Data for the task >>
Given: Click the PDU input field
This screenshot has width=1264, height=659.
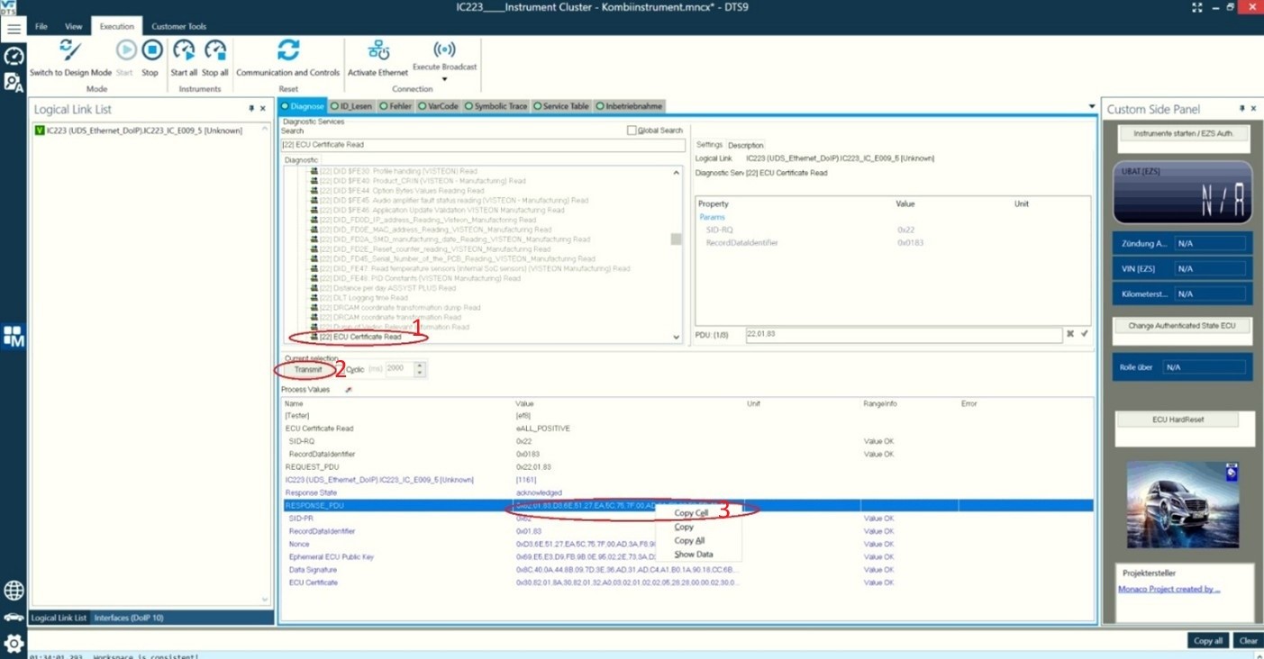Looking at the screenshot, I should pos(903,335).
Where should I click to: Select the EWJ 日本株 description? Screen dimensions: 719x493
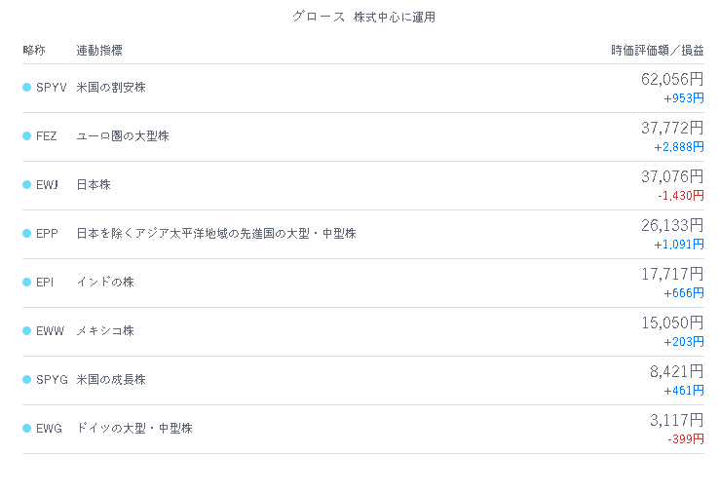coord(94,184)
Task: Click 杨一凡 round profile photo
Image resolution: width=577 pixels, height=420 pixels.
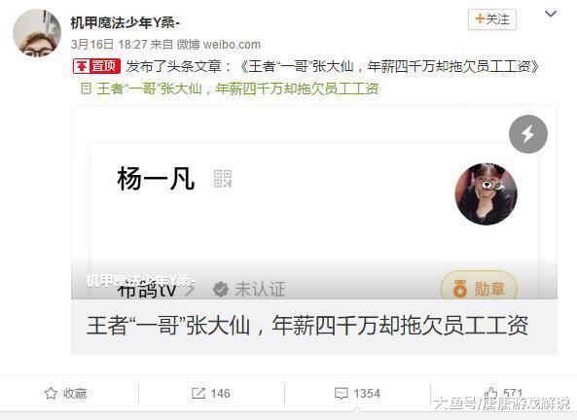Action: tap(486, 193)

Work to be completed >>
Your answer should be the lines above from the one that contains "This screenshot has width=1264, height=659." through the last, set down exactly, with the pictures removed.

Solved problem >>
This screenshot has width=1264, height=659.
Looking at the screenshot, I should pos(903,335).
Where should I click to: Select the EWJ 日本株 description? Screen dimensions: 719x493
coord(94,184)
Task: Click 杨一凡 round profile photo
Image resolution: width=577 pixels, height=420 pixels.
Action: tap(486, 193)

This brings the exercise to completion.